From a roundtable with the top minds in SaaS sales comes the top four ways to tailor your demo without a full discovery call. These four ways to customize your demo come from their years of experience in the SaaS sales world. They’ll help you provide a custom demo that provides real value for your prospects, without playing keepaway with the demo your website marketing promises. So step right up and drink in their righteous glory.

How to Tailor Your Demo

By Persona

You created this tool to serve people in multiple roles. But you’re only showing this demo to one person. Which role are you pitching to today? You know every SaaS purchase is buying by committee – you’re going to have to win over multiple roles to make the sale. But the first step is pitching to this one person, today.

LinkedIn is a great source for the most essential info – title, background, and if you’re lucky, maybe some posts about their role and their goals. Think back to the last positive interaction you’ve had with other people in this role – what worked? What drives them? The idea here isn’t to show off all your bells and whistles – it’s to nail the most direct line to the heart of the person sitting right in front of you. Help them.

By Lead Source

Meetings come from different places – did they come inbound on your site, have they bought you twice before, or are you jumping on an outbound BDR’s 4PM meeting with no notice on the last day of a month? Your lead source dictates the expectations your prospect will have for the meeting. If they’re inbound, it’s only natural you should ask what compelled them. What a great start to a conversation.

But if you hooked them with some sort of promise (literally a demo, or some vague promise of ‘come see’ something), then you’d better be ready to shape more of the conversation. That means, you talk. Long story short – tailor your approach to the first call based on where the call came from.

By Use Case

It might be product line, or SKU, or vertical, or role (again), or some other factor. But most of us have a few different ‘use cases’ or value props for our various segments. But we rehearsed this all-encompassing pitch that crosses them all. “Hey, check out this Dr.
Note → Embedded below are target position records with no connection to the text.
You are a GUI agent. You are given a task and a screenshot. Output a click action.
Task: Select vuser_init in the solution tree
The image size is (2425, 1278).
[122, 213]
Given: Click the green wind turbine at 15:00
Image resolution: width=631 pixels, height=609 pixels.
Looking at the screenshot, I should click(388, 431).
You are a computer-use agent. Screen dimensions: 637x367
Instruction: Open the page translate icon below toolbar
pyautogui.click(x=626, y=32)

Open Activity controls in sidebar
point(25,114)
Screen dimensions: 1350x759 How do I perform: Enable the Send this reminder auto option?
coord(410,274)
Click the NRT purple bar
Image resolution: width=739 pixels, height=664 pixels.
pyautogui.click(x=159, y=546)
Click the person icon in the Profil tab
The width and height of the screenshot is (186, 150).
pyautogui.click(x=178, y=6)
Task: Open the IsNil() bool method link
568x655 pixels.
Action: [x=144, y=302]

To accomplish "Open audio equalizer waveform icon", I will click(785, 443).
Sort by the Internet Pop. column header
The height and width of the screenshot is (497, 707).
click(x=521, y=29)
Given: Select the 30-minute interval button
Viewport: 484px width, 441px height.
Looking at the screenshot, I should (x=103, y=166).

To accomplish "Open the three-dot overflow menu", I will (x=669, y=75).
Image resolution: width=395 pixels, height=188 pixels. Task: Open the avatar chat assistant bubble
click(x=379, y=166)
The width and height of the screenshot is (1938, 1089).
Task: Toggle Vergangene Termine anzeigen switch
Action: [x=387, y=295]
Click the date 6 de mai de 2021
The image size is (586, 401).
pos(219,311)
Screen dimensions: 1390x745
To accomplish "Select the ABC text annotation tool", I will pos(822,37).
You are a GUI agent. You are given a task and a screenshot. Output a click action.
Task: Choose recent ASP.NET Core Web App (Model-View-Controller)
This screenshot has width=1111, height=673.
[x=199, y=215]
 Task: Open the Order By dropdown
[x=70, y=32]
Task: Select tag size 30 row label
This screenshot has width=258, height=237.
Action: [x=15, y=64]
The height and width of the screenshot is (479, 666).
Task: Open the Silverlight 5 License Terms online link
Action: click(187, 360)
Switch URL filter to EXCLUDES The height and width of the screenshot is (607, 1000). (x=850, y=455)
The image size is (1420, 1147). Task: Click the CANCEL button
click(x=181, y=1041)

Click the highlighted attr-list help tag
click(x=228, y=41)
Seuss-looking all-in-one sales Swiss army knife – it can send your emails, update your forecast, and uses AI to become the Uber of Sendoso!”

Cut it out. Nobody wants to sit through random features and wait for you to cover “all the value” your “full suite” provides. Nail a short, 3-5 minute walkthrough of the most important feature set in a “day in the life” story that has a very direct narrative on how you accomplish that single most important use case. Only pitch one – don’t get sucked into your full set.

By Firmographic

Help your prospect picture themself using your product in their daily workflow. As one of our roundtable experts told me, “people will look for themselves in the demo that you’re giving.” So, don’t make stupid mistakes that throw them off. Only quote customer stories from their segment. Make sure to tell use case stories for their specific job function. Stop using SMB language on Enterprise pitches. Stop delivering right-brain value props to left-brain personas.

You resonate in the first five minutes, or you don’t. So the free dialogue opens up from there, or it doesn’t. Take what you can easily find online about the prospect’s business and make sure you’re acting as if that’s the only circle you run in.

Make Pitching on the First Call Work

When your website and marketing materials are covered in “Try It Now!” buttons, your buyers are going to expect you to come with it. They don’t want to sit through an awkward and frustrating discovery call just to “earn” the right to see the product next time. They just want to know what it does and how it works.

But they still expect to see how it would work for them – not a generic one-size-fits-all bulldozer.